Within the Eastern Orthodox church the archangel Sealtiel is recognized and celebrated as the official patron saint of prayer. The angel can be seen in many ancient and contemporary religious icons within the church. These works of art usually depict the angel looking very humble, with his eyes looking down, and both arms crossed over his chest. According to tradition the angel's purpose is to teach Christian followers how to gain the deep focus and concentration required in thoughtful prayer. Eastern Orthodox followers are taught to pray to the archangel for assistance in reaching a more divine level of connectedness with God, or what is known as divine prayer. How often the archangel is prayed to or celebrated in this fashion within the church is unknown, as there is some evidence that would suggest that the practice is seen as being extremely archaic, even by a number of fairly strict traditionalists or puritans.
Due in large part to Sealtiel's lack of scriptural backing, he isn't particularly well known outside of the Eastern Orthodox church. Knowledge of the angel's existence within Protestant or Anglican circles is fairly slim, and the angel is entirely unrecognized by both Judaism and Islam. Within the Catholic church, the angel's existence is primarily confined to extremely old iconography and sculpture, where he is usually shown holding a water gourd and two fish tied to a long string or rope. Catholic tradition towards the angel is pretty loose at best, with few followers even knowing who the archangel is.

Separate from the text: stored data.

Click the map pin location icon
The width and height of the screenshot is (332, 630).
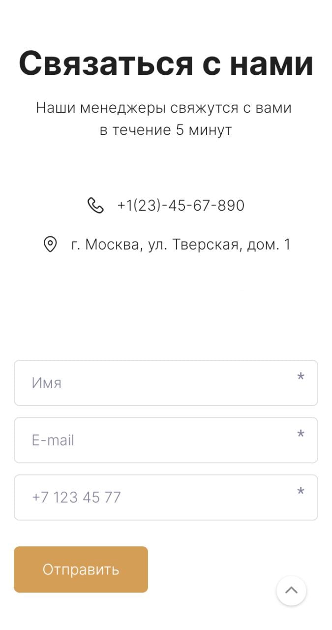[50, 244]
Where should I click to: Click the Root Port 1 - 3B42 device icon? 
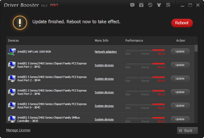coord(12,65)
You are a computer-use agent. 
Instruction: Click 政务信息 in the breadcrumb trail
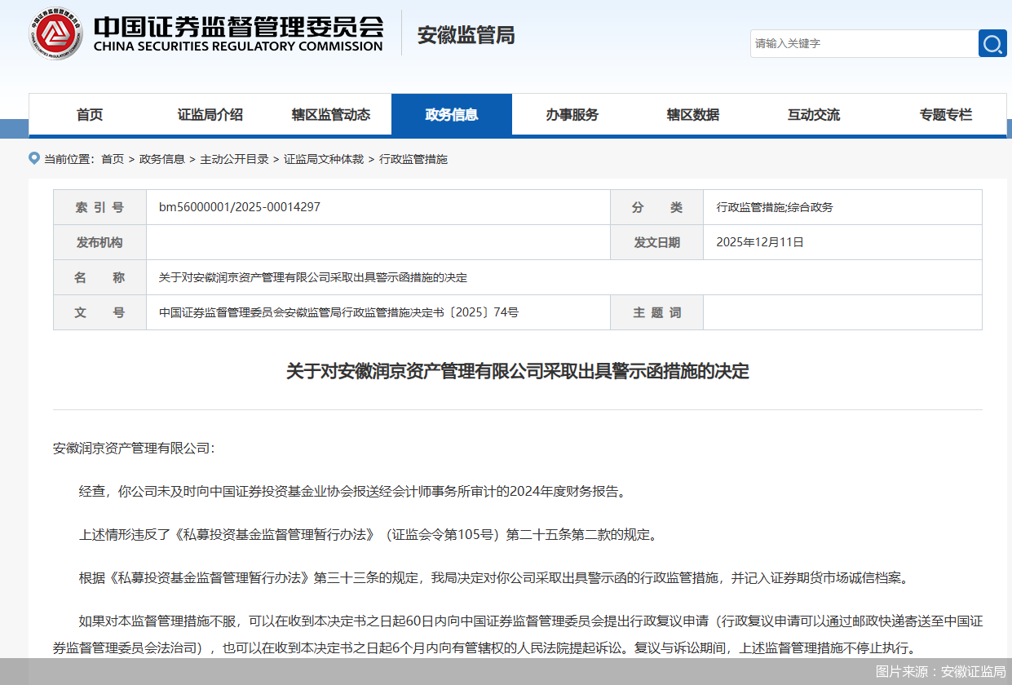point(162,159)
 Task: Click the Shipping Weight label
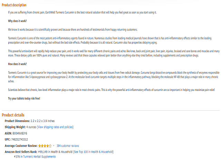pyautogui.click(x=15, y=127)
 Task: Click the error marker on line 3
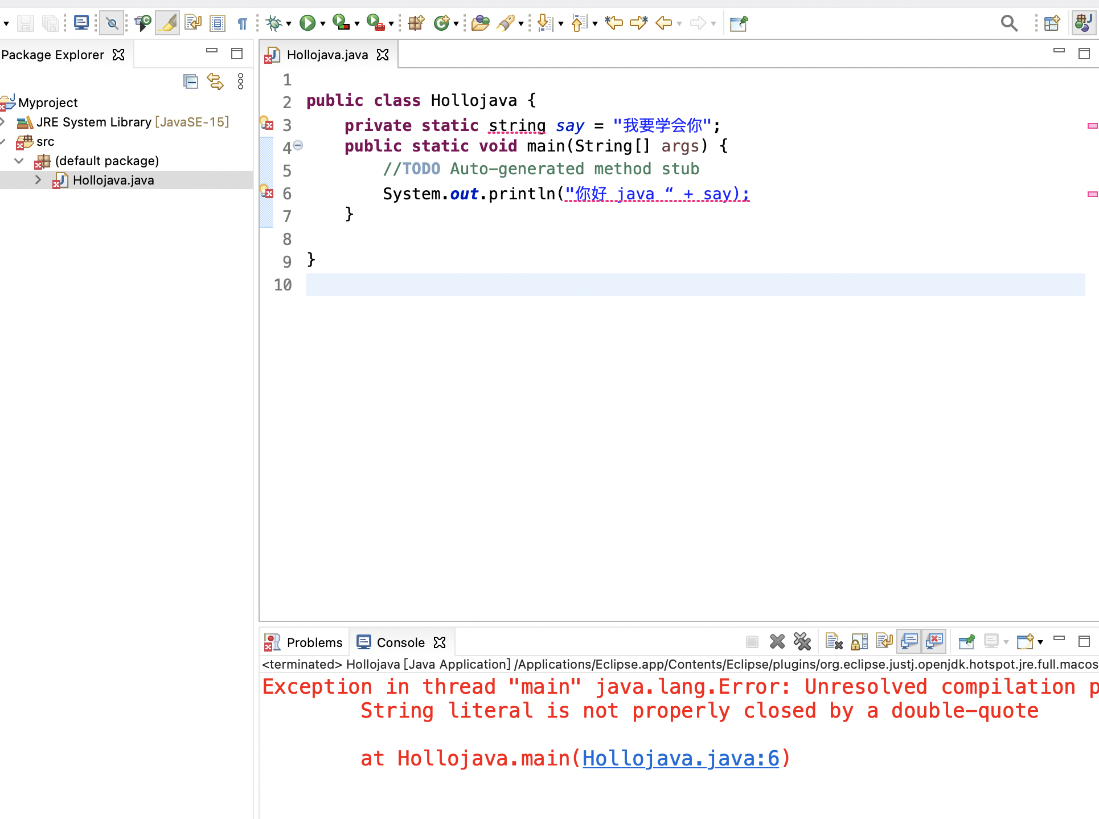pyautogui.click(x=268, y=124)
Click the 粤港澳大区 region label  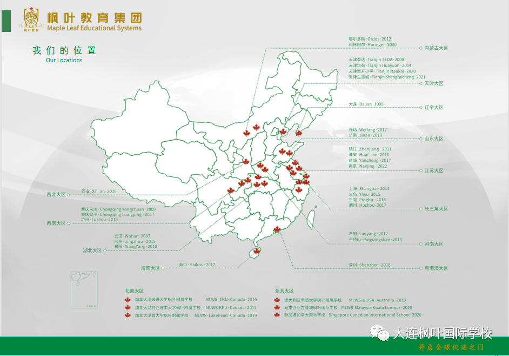point(436,268)
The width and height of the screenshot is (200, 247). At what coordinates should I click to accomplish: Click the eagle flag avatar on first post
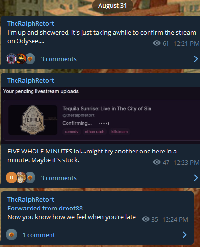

The fact that the archangel does exist within both the Catholic and Eastern Orthodox church, obviously indicates that the angel as been around for many centuries, and very likely well beyond the East West Schism. Sadly the archangel does seem to be slowly fading away within Catholic practices and traditions, unless a revival of some sort is launched.
For those of you who have had the pleasure of seeing Eastern Orthodox Iconography art, then you know it's extremely beautiful to look at. The existing iconography art pieces that feature the archangel Sealtiel, are also equally beautiful. I have seen bright and colorful contemporary works where the angel is hovering in the clouds, while standing in the traditional stance of humility with his arms cross in front of his chest. The particular artwork that I saw was part of a Nativity scene, where all seven of the archangels recognized by the Orthodox church hovered in the sky around the Virgin Mary and baby Jesus. If I can get copyright access to these paintings of Sealtiel, then I will post them here online for our viewers to check out. I would like to thank you all for reading through this article. I know it's not as thick as some of the others, however Sealtiel is a archangel difficult to pin down. We will publish addition details about Sealtiel in the future.